Durell was silent. The phone crackled for a moment. “Are you there, Sam?”

“Yes, sir.”

“You listening?”

“Yes, sir.”

McFee’s voice changed. “All right. Listen, Sam—get Deirdre home. I’ll take care of it. You do the job. And watch Hammett.”

“I intend to.”

“This one won’t be simple. We’ve got reports of a regular hornet’s nest stirred up behind the Curtain. Everybody wants Stepanic. The press is on my neck, too. Make it fast and clean and come home with him.”

“Yes, sir.”

“That’s all, then.”

Durell hung up.

Otto was watching him, his eyes worried behind his gold-rimmed glasses. Durell shrugged.

“Let’s go, Otto.”

“It is a personal matter between you and Herr Hammett,
nein?
” Otto asked. He looked small and mild, like a timid middle-aged clerk with his thin face and glasses. He drove his Porsche with expert speed, his pale hands resting lightly on the wheel. They were on the main highway out of Vienna, speeding northeast into the Marchfeld District, where the Danube was over three hundred yards wide and its channel was divided by numerous small islands. The frontier, where the river passed through a narrow gap between the lower spurs of the Carpathians, was thirty miles away.
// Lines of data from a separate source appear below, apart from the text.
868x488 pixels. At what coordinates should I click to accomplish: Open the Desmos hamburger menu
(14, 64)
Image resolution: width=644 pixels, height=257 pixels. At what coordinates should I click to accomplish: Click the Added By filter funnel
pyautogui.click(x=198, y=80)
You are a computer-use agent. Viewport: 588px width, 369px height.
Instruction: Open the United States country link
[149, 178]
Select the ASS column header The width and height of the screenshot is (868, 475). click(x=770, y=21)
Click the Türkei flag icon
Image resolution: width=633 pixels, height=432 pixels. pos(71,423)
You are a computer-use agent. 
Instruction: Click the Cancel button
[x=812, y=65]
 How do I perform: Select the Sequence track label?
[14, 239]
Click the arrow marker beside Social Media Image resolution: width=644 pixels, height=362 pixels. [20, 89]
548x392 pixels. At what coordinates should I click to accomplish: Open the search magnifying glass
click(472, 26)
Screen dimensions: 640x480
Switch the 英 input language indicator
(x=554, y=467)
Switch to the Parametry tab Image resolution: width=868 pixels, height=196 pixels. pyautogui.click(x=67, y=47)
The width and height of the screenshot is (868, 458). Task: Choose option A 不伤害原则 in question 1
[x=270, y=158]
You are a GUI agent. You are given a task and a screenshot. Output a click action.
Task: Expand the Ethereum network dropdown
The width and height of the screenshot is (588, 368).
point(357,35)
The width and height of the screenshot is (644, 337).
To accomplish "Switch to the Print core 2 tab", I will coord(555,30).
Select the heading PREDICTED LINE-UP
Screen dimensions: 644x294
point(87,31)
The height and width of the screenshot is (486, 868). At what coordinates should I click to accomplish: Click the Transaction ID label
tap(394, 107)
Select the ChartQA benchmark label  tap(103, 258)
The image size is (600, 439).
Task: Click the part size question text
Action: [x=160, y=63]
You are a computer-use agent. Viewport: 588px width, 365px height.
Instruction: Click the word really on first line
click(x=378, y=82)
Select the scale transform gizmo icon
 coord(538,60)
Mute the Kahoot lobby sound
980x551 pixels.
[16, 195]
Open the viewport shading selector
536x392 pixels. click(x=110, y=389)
Here, in the night and rain, the countryside of church spires and fertile fields was dark and peaceful. The rain was light and steady. Otto said: “I think Hammett took the fraulein with him only to annoy you. It should not be serious. There may be no danger.”

“There is always danger,” Durell said.

“Of course. But you must remember that Harry, for all his faults, is a very competent man in the profession.”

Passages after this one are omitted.